**Exercise:** Reproduce the following data verbatim, omitting the pictures from your answer.

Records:
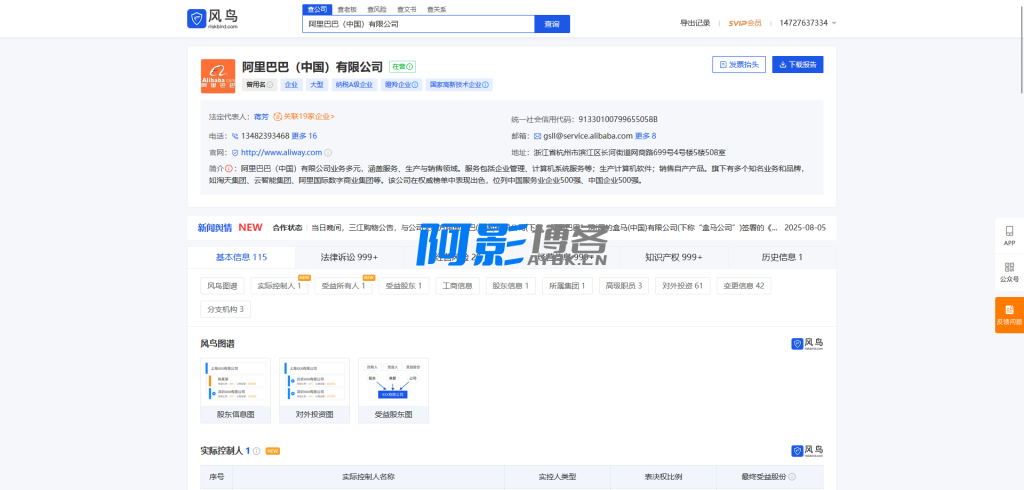The image size is (1024, 490).
Task: Click the 下载报告 download report button
Action: point(797,65)
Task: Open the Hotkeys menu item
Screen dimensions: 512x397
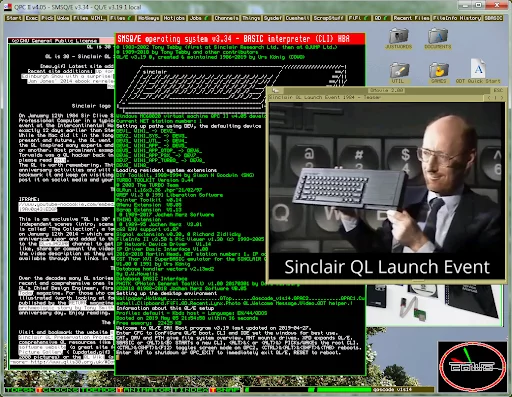Action: tap(148, 18)
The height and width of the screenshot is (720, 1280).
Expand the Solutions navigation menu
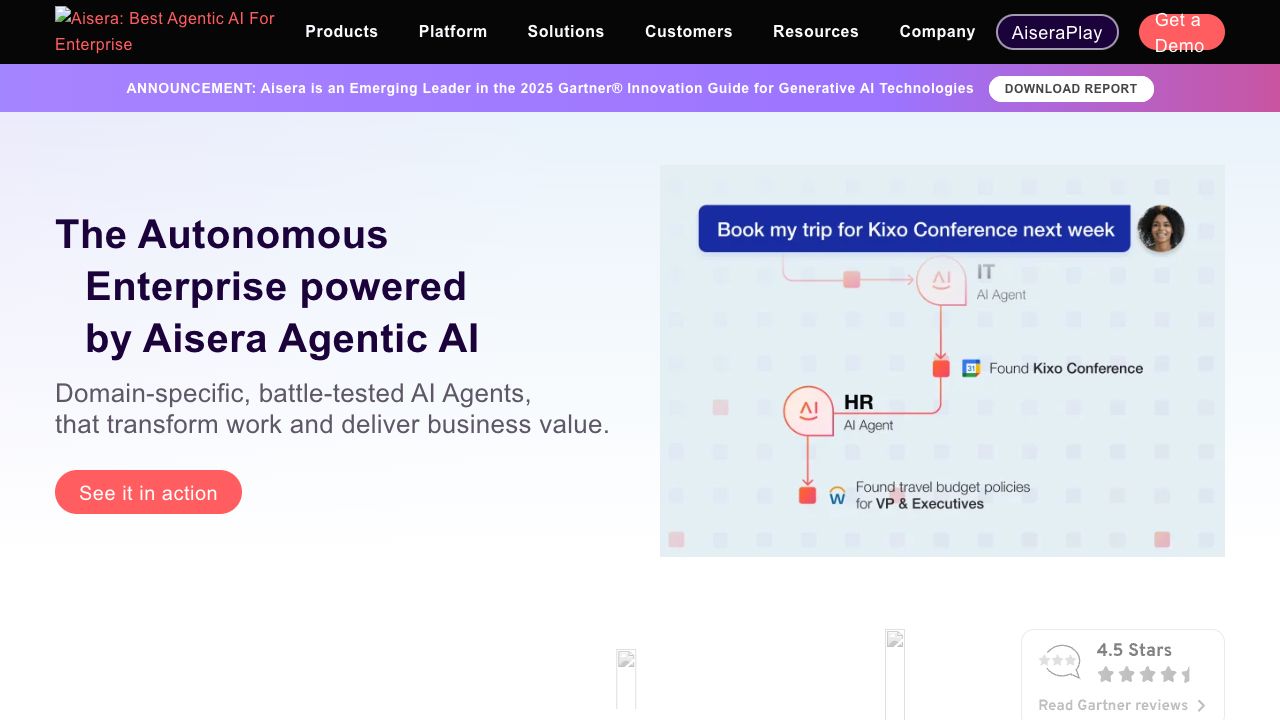click(x=566, y=31)
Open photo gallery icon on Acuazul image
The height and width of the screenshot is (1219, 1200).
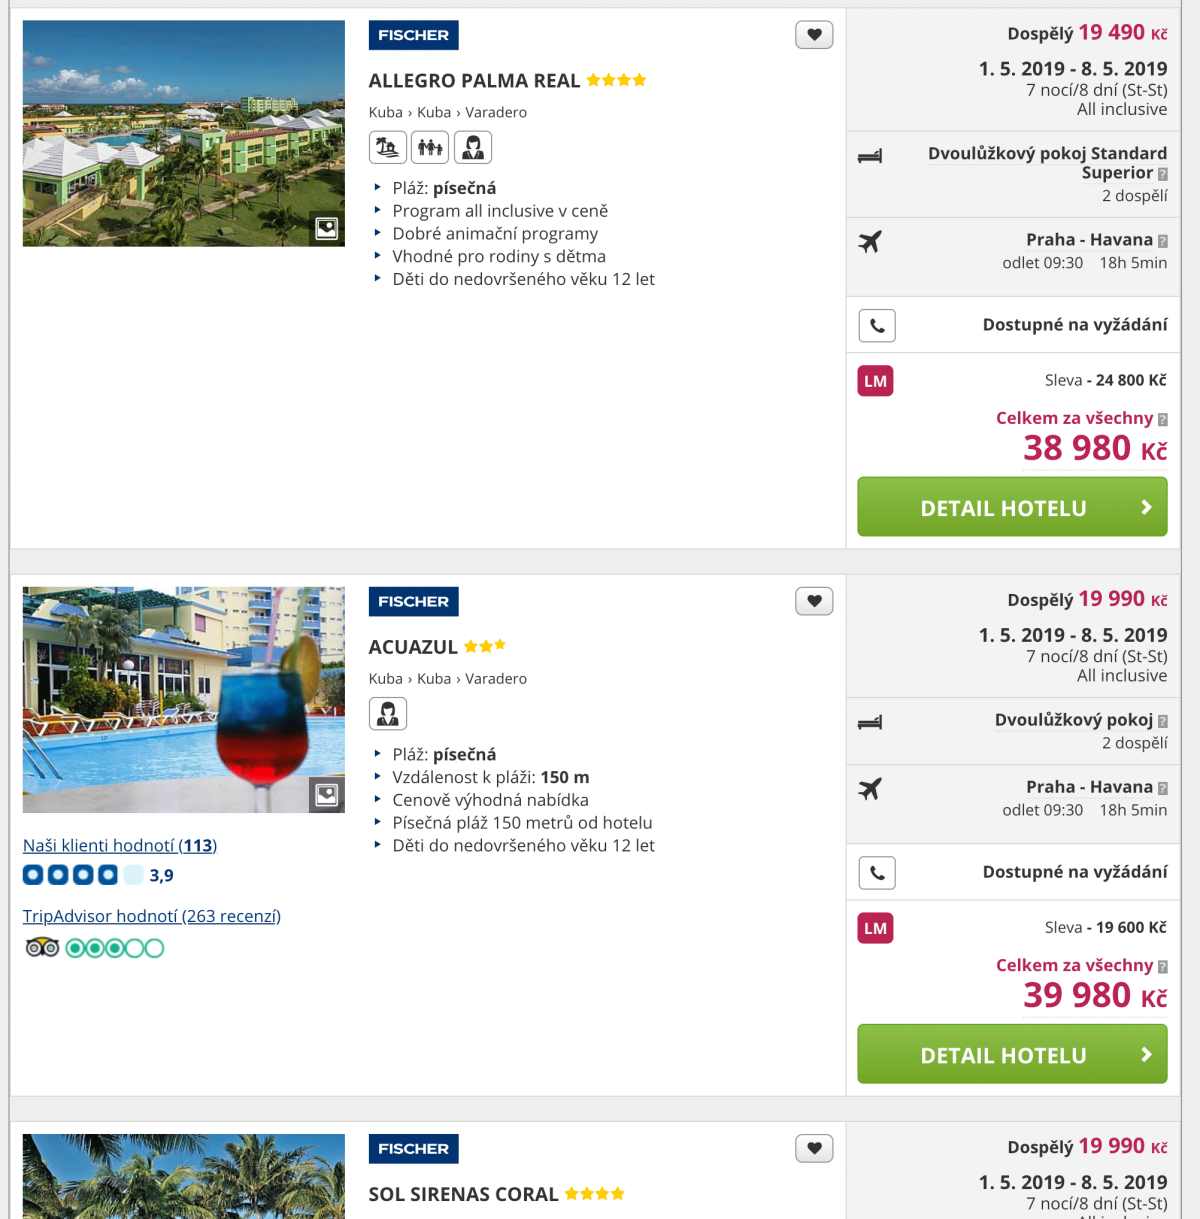click(327, 795)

**Problem solution:**
The image size is (1024, 490).
Task: Click the 下载报告 download report button
Action: point(797,65)
Task: Open the Hotkeys menu item
Screen dimensions: 512x397
Action: tap(148, 18)
The height and width of the screenshot is (720, 1280).
Expand the Solutions navigation menu
click(x=566, y=31)
Open photo gallery icon on Acuazul image
The height and width of the screenshot is (1219, 1200).
click(327, 795)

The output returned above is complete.